Work item
Scan the entries below for the word "width" and copy every line in which it occurs.

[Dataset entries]
# # #

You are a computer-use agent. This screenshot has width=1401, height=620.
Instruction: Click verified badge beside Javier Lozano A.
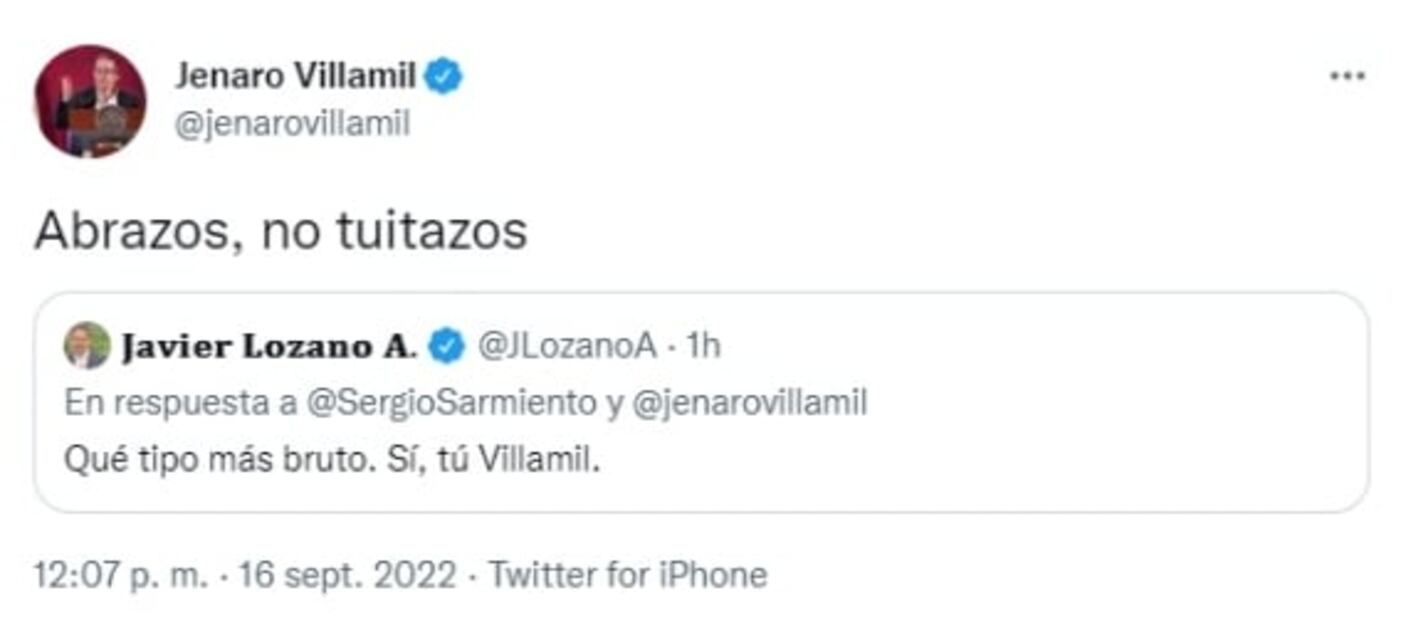coord(446,347)
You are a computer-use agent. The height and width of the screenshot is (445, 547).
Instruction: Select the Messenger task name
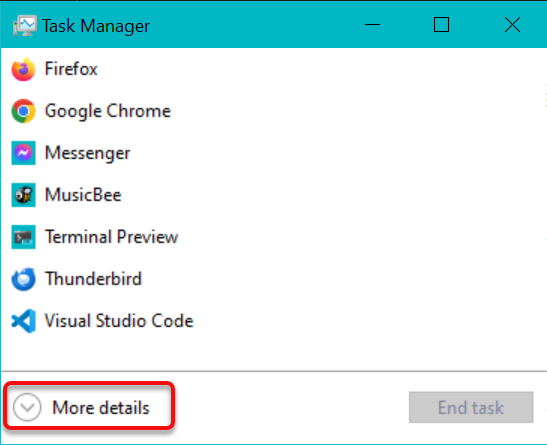88,153
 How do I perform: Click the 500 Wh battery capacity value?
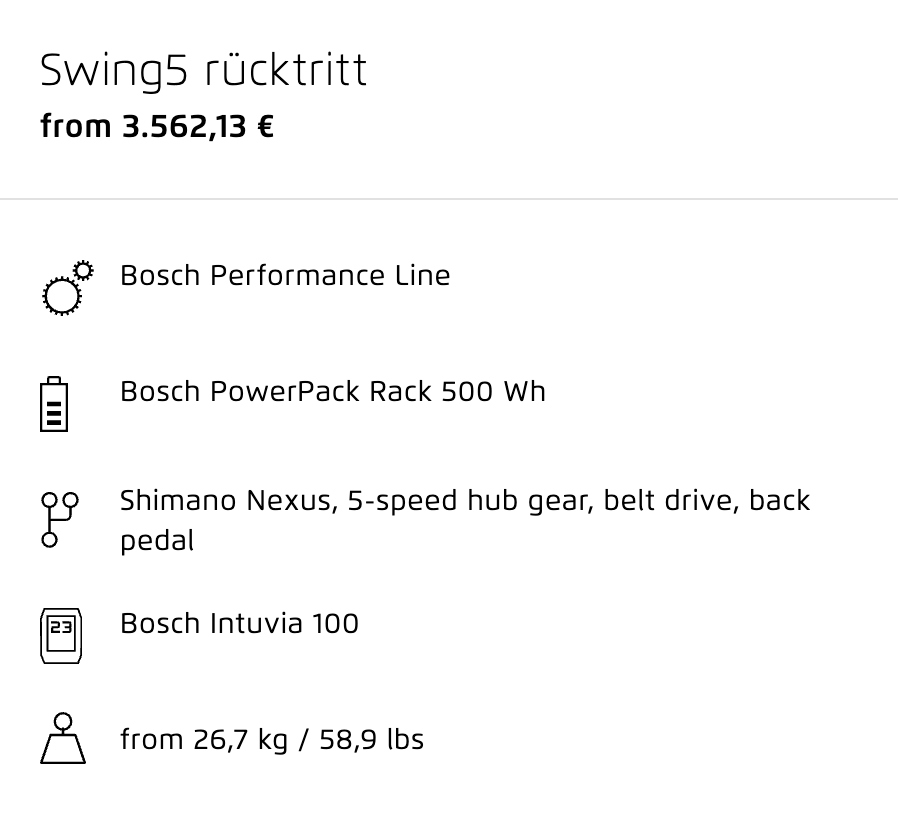[493, 392]
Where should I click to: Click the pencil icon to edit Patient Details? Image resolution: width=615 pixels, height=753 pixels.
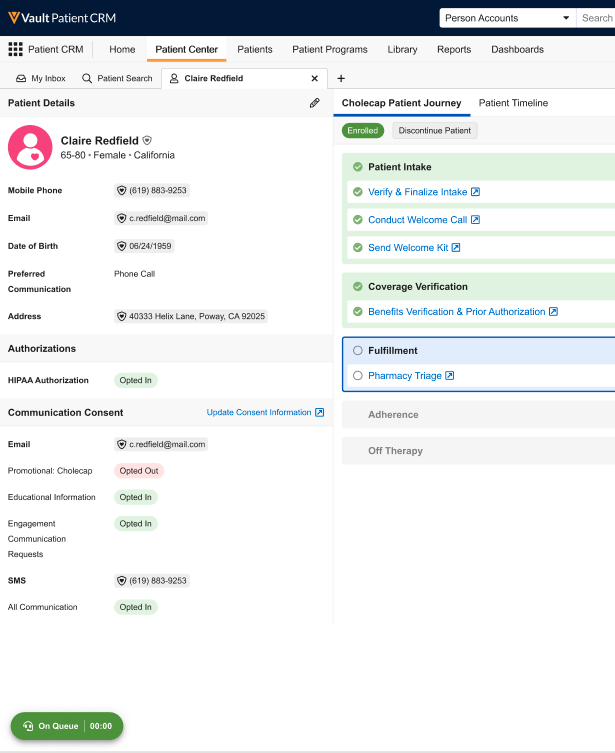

# # #

Result of the exercise
You are a computer-use agent. This screenshot has width=1401, height=620.
You are a computer-use agent. The height and width of the screenshot is (445, 547).
Where should I click to: Click the pencil icon to edit Patient Details? Image resolution: width=615 pixels, height=753 pixels.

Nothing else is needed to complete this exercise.